Writing a new future for marketing: Consumer behaviour trends in the ‘next normal’

Writing a new future for marketing: Consumer behaviour trends in the ‘next normal’ Hamza Khan is a partner at McKinsey & Company.


As governments gradually remove pandemic-induced restrictions, there’s a sense that we might be on the verge of returning to “normal.” That is unlikely. During the months of lockdown and self-isolation, we have been, in fact, writing a new future.

This has important implications for marketers trying to build lasting relationships with customers. Granular monitoring of data and trends in consumer behaviour has always been important to planning. Given the nature of the pandemic and the profound changes it is resulting in, we believe that harnessing imagination will be just as critical. Marketers will need to think hard—and differently—about what the consumer in the next normal will think, feel, say, and do.

We have observed six potentially important changes in consumer behaviour in recent months. Some of them are meaningful accelerations of existing trends, some are only emerging now. What follows are suggestions for how marketers can begin to respond to them.

1. Shopping: the great digital migration

Consumers are turning to digital and reduced-contact ways of accessing products and services. This shift is likely to stick, to a large extent because e-commerce is often more efficient, less expensive, and safer for customers than shopping in physical stores.

For marketers, this means rethinking how to manage today’s new wave of data and how to use it to better personalise offers and messages to ever-narrower customer segments. Analytics will play a core role both in assessing consumer preferences and behaviours at increasingly granular levels, and also in enabling rapid response to opportunities or threats.

2. E-services: for consumers

People are not only increasingly buying online; they expect to be able to perform other tasks and access services online as well – from telemedicine to education to For marketers, this increasing consumer confidence in the use of e-services suggests a potential surge in demand and an opportunity to create new connections with people. One area of particular focus for marketers should be on developing partner ecosystems—both public and private. As services proliferate, it will be important for marketers to think through the role of their brands in interconnected service “platforms.”
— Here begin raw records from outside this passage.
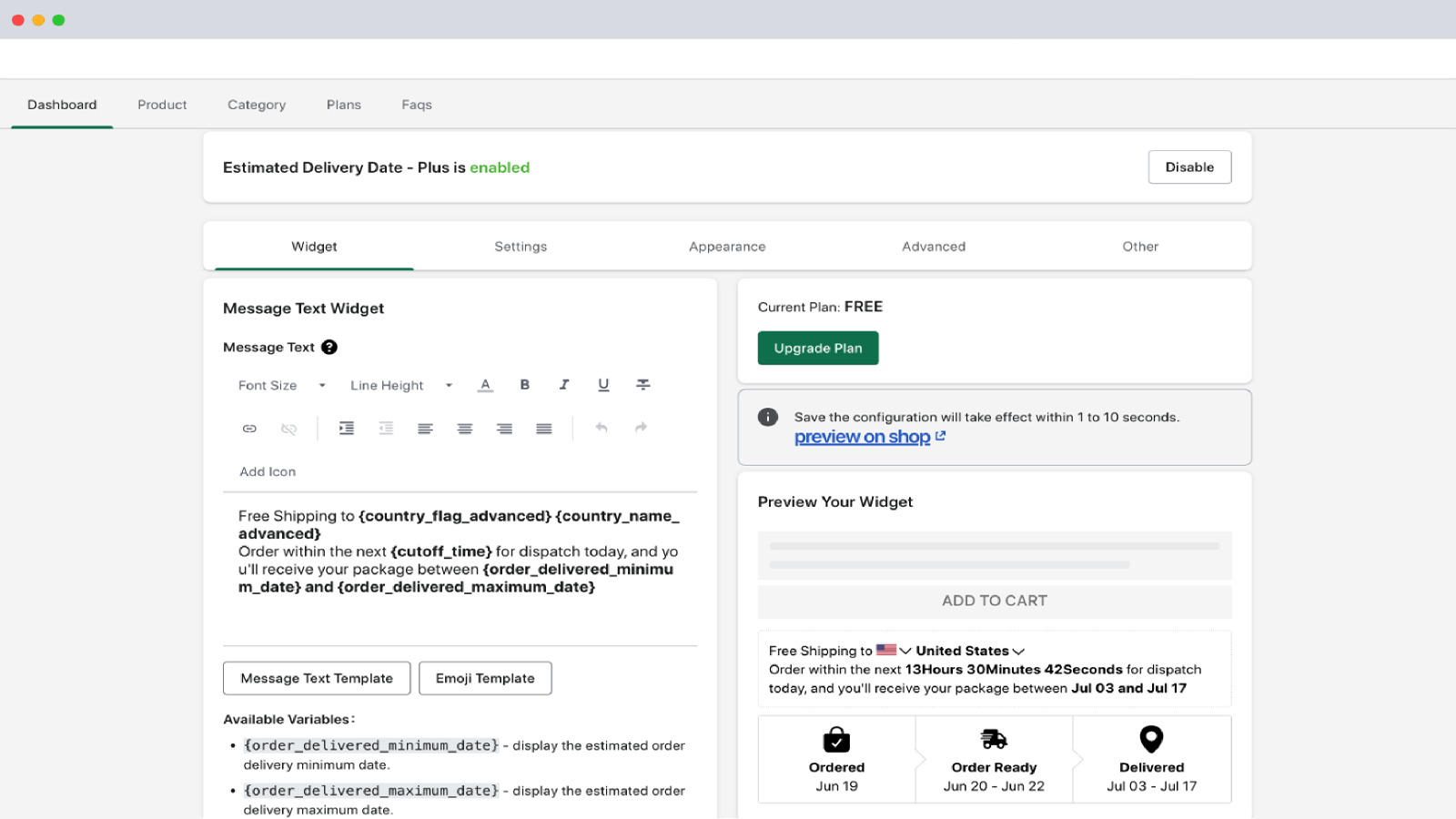Viewport: 1456px width, 819px height.
Task: Right align the message text
Action: pyautogui.click(x=504, y=429)
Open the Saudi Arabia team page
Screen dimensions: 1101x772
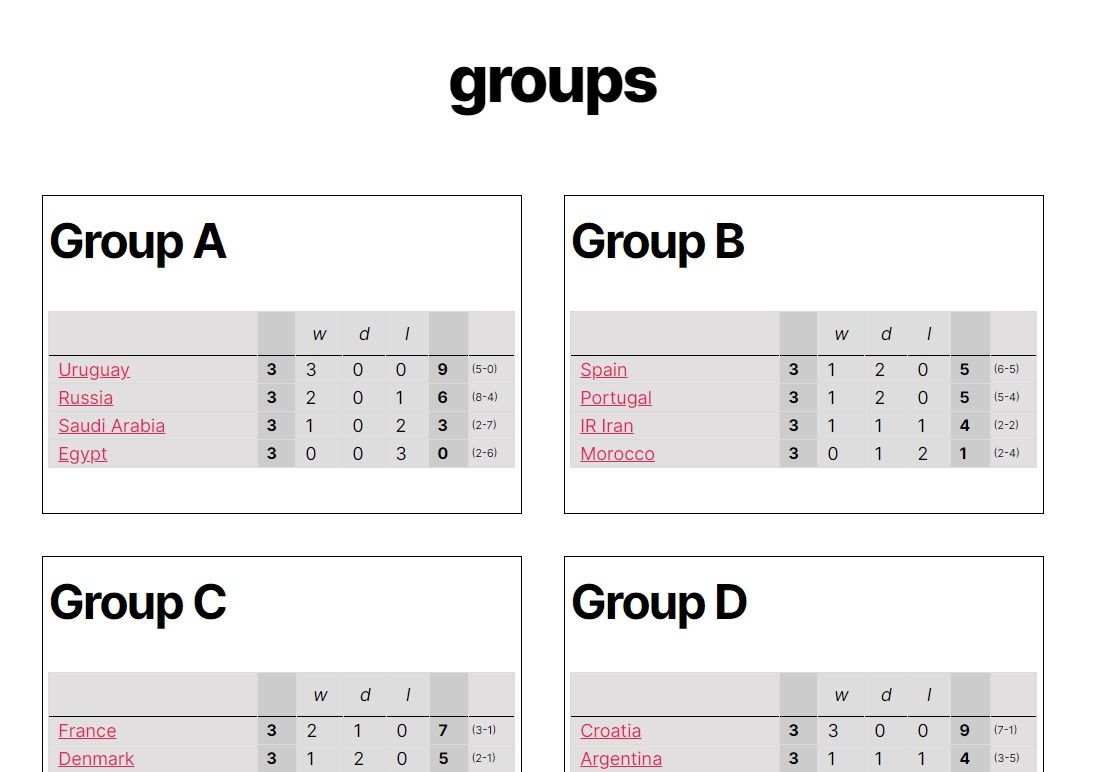tap(112, 426)
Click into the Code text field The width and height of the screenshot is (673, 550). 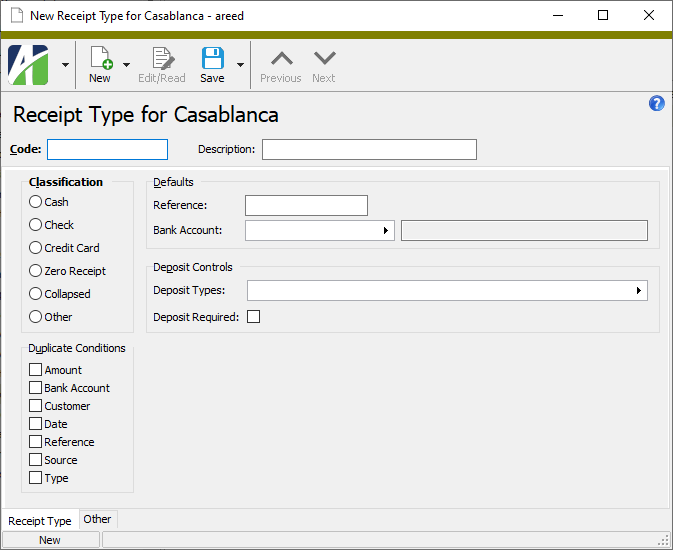(107, 150)
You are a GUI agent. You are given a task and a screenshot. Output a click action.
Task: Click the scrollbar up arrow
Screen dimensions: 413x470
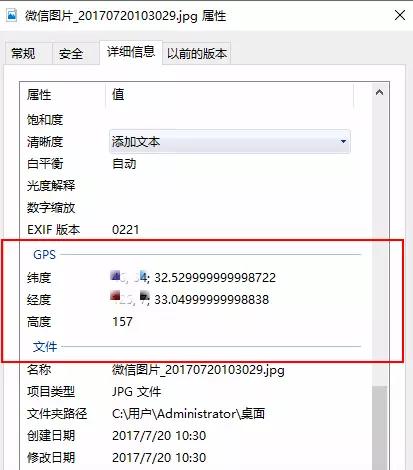click(x=379, y=93)
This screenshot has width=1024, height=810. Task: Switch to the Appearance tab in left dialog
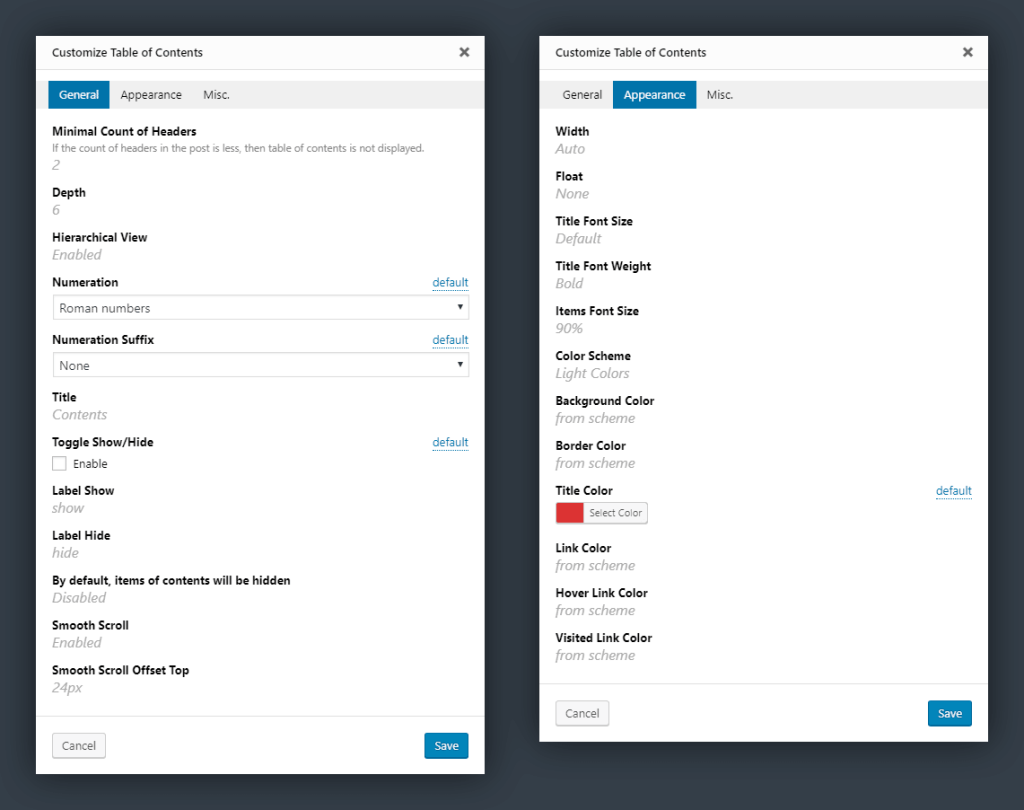point(151,94)
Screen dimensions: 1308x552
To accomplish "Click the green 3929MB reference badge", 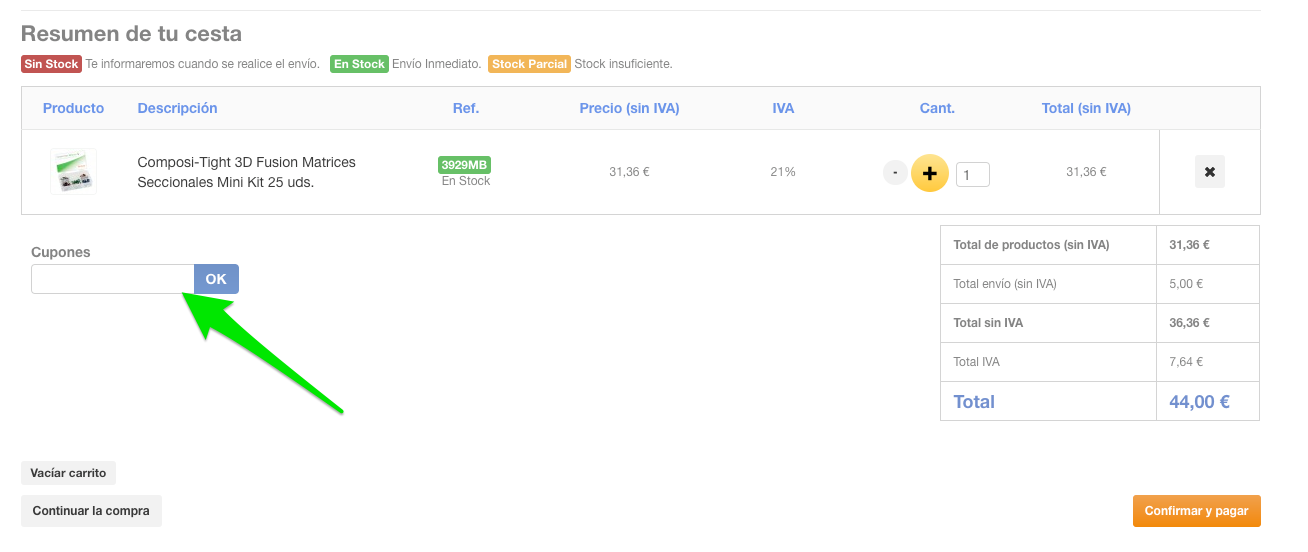I will pos(464,165).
3. Home: the new ‘command centre’

The crisis has made the home a multifunctional hub, a place where people live, work, learn, shop, and play. This will be especially true as a growing number of global organisations and employees attempt to sustain some of the advantages of working remotely that they have now experienced.

For marketers, they will need to engage with smart devices and interfaces across the home. In addition, marketers will need to rethink their media mix across a larger set of channels, such as videoconferencing platforms, virtual reality, and—for the right segment—video games. The key issue for marketers in navigating this “homebody economy” is in integrating it into the proliferating service and products anchored in the home.

4. Community: Localising the experiences

The near-total shutdown of travel and other current lockdown constraints have made local neighbourhoods much more important – including an increase in local social networks.

Businesses seeking to expand their connections with consumers, therefore, can benefit by localising their marketing.

Managing this hyperlocal activity and engagement will require marketers to rewire their operating model to provide a more granular presence at scale. This approach will need to build on many of the capabilities developed around personalisation (particularly analytics, trigger-based messaging, and agile test-and-learn approaches), and also require scaling content production and rethinking performance management.

5. Trust: health and security

Personal health and economic wellbeing are top-of-mind concerns for people1- and will likely continue to be. Foot traffic in stores will only return when people trust that spaces are safe and virus free. Marketers will therefore need to think through a much broader range of shopping experiences, which will require greater coordination with sales and operations teams across the business.

Added to this, the increased use of sensitive health data—from publicly taking temperatures as a condition of entry to wearable devices that transmit health information—has already created privacy concerns and heightened issues around sharing data. There is a sharp division of attitudes over the idea of trading privacy for freedom of movement and the opening of the economy. How marketers maintain customer trust on data and privacy concerns can become a point of differentiation and even a source of competitive advantage.

6. Purpose: Holding brands accountable

Socially conscious values have been in focus in recent years, and the current crisis will likely accelerate this trend. This means marketers must communicate a strong sense of their brands’ purpose—a cause that the brand stands up for, or an area where the brand aims to make a real difference. But take note: brands will need to make clear and authentic commitments to causes they believe in, or risk newly empowered consumers calling them out.

While no one knows what the exact contours of the next normal will look like, we do know that things will not go back to the way they were. Marketers will need to systematically monitor trends and indicators, commit to bold changes in marketing strategy and investments, and build agility into the organisation to respond to the world that emerges.

Editor’s note: The author would like to thank Arun Arora, Peter Dahlström, Eric Hazan and Rock Khanna for their contribution to this article.